### [What you should do]
Once you find the line containing "Click edit pencil" in the data below, copy it and each following line exactly, up to and including the line containing "You are a computer-use agent. The", and nothing else.

### [Record extracts]
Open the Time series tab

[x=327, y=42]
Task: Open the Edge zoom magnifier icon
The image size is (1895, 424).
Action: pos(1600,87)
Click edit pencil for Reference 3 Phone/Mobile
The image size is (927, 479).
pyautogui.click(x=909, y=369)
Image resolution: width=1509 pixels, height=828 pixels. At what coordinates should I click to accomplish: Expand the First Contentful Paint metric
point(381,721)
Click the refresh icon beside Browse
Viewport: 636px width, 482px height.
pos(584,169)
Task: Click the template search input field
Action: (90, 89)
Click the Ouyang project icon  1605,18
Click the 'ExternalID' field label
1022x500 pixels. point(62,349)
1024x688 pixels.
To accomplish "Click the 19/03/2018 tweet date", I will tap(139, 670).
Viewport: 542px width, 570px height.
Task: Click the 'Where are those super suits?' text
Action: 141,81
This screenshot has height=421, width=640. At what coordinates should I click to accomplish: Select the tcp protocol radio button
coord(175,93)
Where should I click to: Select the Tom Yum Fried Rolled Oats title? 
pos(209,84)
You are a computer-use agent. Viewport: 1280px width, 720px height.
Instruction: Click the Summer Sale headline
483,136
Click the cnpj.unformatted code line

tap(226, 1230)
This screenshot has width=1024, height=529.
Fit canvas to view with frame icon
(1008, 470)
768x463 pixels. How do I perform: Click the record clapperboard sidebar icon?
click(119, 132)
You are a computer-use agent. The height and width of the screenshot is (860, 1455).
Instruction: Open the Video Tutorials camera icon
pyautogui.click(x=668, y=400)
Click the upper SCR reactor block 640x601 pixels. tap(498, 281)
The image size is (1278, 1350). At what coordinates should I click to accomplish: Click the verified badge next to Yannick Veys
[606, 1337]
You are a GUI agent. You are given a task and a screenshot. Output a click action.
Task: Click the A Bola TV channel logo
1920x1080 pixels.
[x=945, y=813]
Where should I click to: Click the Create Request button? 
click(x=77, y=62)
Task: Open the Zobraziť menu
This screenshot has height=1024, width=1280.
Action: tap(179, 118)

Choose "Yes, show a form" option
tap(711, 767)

### [Reply to the exercise]
Click edit pencil for Reference 3 Phone/Mobile
The image size is (927, 479).
pyautogui.click(x=909, y=369)
Image resolution: width=1509 pixels, height=828 pixels. At what coordinates should I click to accomplish: Expand the First Contentful Paint metric
point(381,721)
Click the refresh icon beside Browse
Viewport: 636px width, 482px height.
pos(584,169)
Task: Click the template search input field
Action: (90, 89)
Click the Ouyang project icon  1605,18
Click the 'ExternalID' field label
1022x500 pixels. point(62,349)
1024x688 pixels.
To accomplish "Click the 19/03/2018 tweet date", I will tap(139, 670).
Viewport: 542px width, 570px height.
Task: Click the 'Where are those super suits?' text
Action: 141,81
This screenshot has height=421, width=640. At what coordinates should I click to accomplish: Select the tcp protocol radio button
coord(175,93)
Where should I click to: Select the Tom Yum Fried Rolled Oats title? 
pos(209,84)
You are a computer-use agent. Viewport: 1280px width, 720px height.
Instruction: Click the Summer Sale headline
483,136
Click the cnpj.unformatted code line

tap(226, 1230)
This screenshot has width=1024, height=529.
Fit canvas to view with frame icon
(1008, 470)
768x463 pixels. How do I perform: Click the record clapperboard sidebar icon?
click(119, 132)
You are a computer-use agent. The height and width of the screenshot is (860, 1455).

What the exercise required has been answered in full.